- Xbox 360 cover art
- Developer: Cauldron HQ
- Publisher: Activision Value
- Producer: Chris Owen
- Designers: Michal Smrkal Martin Hornák
- Composers: Juraj Karkuš; Ľubomír Ruttkay;
- Engine: CloakNT
- Platforms: Microsoft Windows, PlayStation 2, Xbox 360
- Release: NA: November 7, 2006;
- Genre: First-person shooter
- Mode: Single player

= The History Channel: Civil War – A Nation Divided =

2006 video game

The History Channel: Civil War – A Nation Divided is a 2006 historical first-person shooter video game developed by Cauldron HQ, released on November 7, 2006, by Activision Value and the History Channel for Microsoft Windows, PlayStation 2 and Xbox 360. It garnered mostly mixed reviews.

== Overview ==
The story line for A Nation Divided is relatively short, spanning twelve levels based on some of the most well known battles of the American Civil War. One can play as either a Confederate Soldier or a Union Soldier. The player plays as a different soldier during each battle.

== Battles ==
During the game, the player can play through a total of twelve different battles from the Civil War. The battles are divided into two campaigns: North and South. Each campaign contains six historic battles. The player must play through each battle to unlock the next one. After the first five battles are completed for each side, Cold Harbor is unlocked. Upon this battle's completion, Petersburg is unlocked.

Union
- Fredericksburg (Pvt.
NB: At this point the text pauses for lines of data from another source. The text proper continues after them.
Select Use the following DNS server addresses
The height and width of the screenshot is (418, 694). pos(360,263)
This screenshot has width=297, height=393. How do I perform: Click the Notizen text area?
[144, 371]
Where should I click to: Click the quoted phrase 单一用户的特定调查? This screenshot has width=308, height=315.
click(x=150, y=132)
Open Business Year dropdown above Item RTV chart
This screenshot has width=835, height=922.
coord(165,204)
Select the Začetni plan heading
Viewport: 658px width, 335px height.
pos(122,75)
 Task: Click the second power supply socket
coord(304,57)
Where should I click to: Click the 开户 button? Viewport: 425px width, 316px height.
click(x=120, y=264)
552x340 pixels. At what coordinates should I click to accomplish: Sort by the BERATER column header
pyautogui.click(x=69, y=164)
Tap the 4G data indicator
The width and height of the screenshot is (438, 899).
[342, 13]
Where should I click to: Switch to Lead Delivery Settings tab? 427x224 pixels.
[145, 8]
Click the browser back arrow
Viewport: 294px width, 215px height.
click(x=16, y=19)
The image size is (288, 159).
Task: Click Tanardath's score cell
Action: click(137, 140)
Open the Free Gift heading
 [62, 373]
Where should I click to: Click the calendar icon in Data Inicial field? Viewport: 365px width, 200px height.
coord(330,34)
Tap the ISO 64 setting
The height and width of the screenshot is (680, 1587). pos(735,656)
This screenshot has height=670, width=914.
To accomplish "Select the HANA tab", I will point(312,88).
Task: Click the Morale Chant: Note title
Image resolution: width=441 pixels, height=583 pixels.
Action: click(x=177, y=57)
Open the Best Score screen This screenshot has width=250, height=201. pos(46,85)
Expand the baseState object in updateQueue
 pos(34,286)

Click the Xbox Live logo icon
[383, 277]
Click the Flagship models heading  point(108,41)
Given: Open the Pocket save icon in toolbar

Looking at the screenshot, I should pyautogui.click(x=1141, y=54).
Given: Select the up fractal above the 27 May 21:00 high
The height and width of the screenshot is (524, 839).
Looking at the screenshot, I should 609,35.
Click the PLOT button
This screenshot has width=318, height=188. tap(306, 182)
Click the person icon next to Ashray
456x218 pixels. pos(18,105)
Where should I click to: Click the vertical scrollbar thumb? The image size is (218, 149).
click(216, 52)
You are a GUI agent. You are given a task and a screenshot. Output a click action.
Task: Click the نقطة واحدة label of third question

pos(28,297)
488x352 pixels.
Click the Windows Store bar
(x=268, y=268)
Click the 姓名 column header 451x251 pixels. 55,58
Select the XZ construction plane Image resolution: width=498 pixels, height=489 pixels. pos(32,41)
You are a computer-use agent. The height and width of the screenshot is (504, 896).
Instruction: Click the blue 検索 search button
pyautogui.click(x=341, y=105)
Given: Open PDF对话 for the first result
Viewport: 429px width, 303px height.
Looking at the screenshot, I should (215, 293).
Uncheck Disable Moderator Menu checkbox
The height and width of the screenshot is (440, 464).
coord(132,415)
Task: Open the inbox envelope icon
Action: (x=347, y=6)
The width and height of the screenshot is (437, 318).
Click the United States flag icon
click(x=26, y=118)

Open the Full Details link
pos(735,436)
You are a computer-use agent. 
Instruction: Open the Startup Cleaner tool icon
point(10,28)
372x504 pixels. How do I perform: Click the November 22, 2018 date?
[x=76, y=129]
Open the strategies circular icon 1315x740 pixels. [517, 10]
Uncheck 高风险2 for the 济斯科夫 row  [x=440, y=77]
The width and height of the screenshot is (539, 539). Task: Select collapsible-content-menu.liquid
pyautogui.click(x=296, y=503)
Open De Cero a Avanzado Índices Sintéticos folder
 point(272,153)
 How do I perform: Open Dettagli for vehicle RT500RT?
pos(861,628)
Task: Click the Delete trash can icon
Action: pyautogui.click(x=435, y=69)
Jeremy Burnet, 2nd Wisconsin Volunteer Infantry Regiment, Iron Brigade)
- Gettysburg (Pvt. Ellis Spear, 20th Maine Volunteer Infantry Regiment)
- Chattanooga (Pvt. Colin Geary, Army of the Cumberland)
- Fort Fisher (Pvt. Jim O'Neal, United States Marines)
- Selma (Pvt. John Howard, Eli Long's Division, Military Division of the Mississippi)
- Petersburg (Pvt. Frank Adams)

Confederate
- Bull Run (Manassas) (Pvt. James G. Hudson, 4th Alabama Infantry Regiment)
- Shiloh (Pvt. Rufus T. Neale, 19th Tennessee Infantry Regiment)
- Antietam (Sharpsburg) (Pvt. William R. Mervine, Robert Toomb's Corps)
- Chancellorsville (Pvt. Ralph Stockton, 5th Alabama Infantry Regiment)
- Chickamauga (Pvt. James T. Lockhart, Longstreet's Corps)
- Cold Harbor (Pvt. Mosley Stokes, Army of Northern Virginia)

== Gameplay ==
Weapons of the war are portrayed accurately and have corresponding reloading processes. For example, the rifled musket reloading process is lengthy, while the revolver's is quick. The game fails to separate the two factions and has one rifled musket, the Springfield. While the Confederates used them as field pickups they primarily used the Pattern 1853 Enfield.

Melee combat is also a large part of the game, just as it was during the war. The Bowie knife and the cavalry saber are some of the melee weapons.

Each battle can be played on one of three difficulty modes: Easy, Normal and Hard. Completing the game on any mode unlocks an achievement.

No multiplayer features are present in the title, but the Xbox 360 version does support Leaderboards on Xbox Live. While the game specifications do include Downloadable Content, no content was released.

== Reception ==

Upon its release, Civil War received mixed reviews with the main criticisms being stale gameplay, average graphics, low difficulty, poor AI, and the short length of the game, also, many people complained about various historical mistakes, or even lack of important details (like incorrect uniforms, lack of various infantries and regiments which is especially noticeable during the Bull Run level). However, many critics were pleased by the unique setting and fresh gameplay.

Mathew Robson from Gamerant listed the game # 5 of his "5 Games Set During The American Civil War", stating "despite mixed reviews from critics, this title has gained a deserving amount of esteem, notably due to the fresh gameplay, accurate representation of firearms and historic battles, and even the chaotic noises and sounds one might have heard upon the battlegrounds, certifying this title's position as iconic to American Civil Wargames."

Aggregate scores
| Aggregator | Score |
|---|---|
| GameRankings | 56% |
| Metacritic | 53/100 |

Review scores
| Publication | Score |
|---|---|
| GameSpot | (PC) 5.5/10 (PS2) 5.2/10 (X360) 5.3/10 |
| GamesRadar+ | 2.5/5 |
| IGN | 5/10 |

== Sequel ==
In 2008, a sequel titled History Civil War: Secret Missions was released.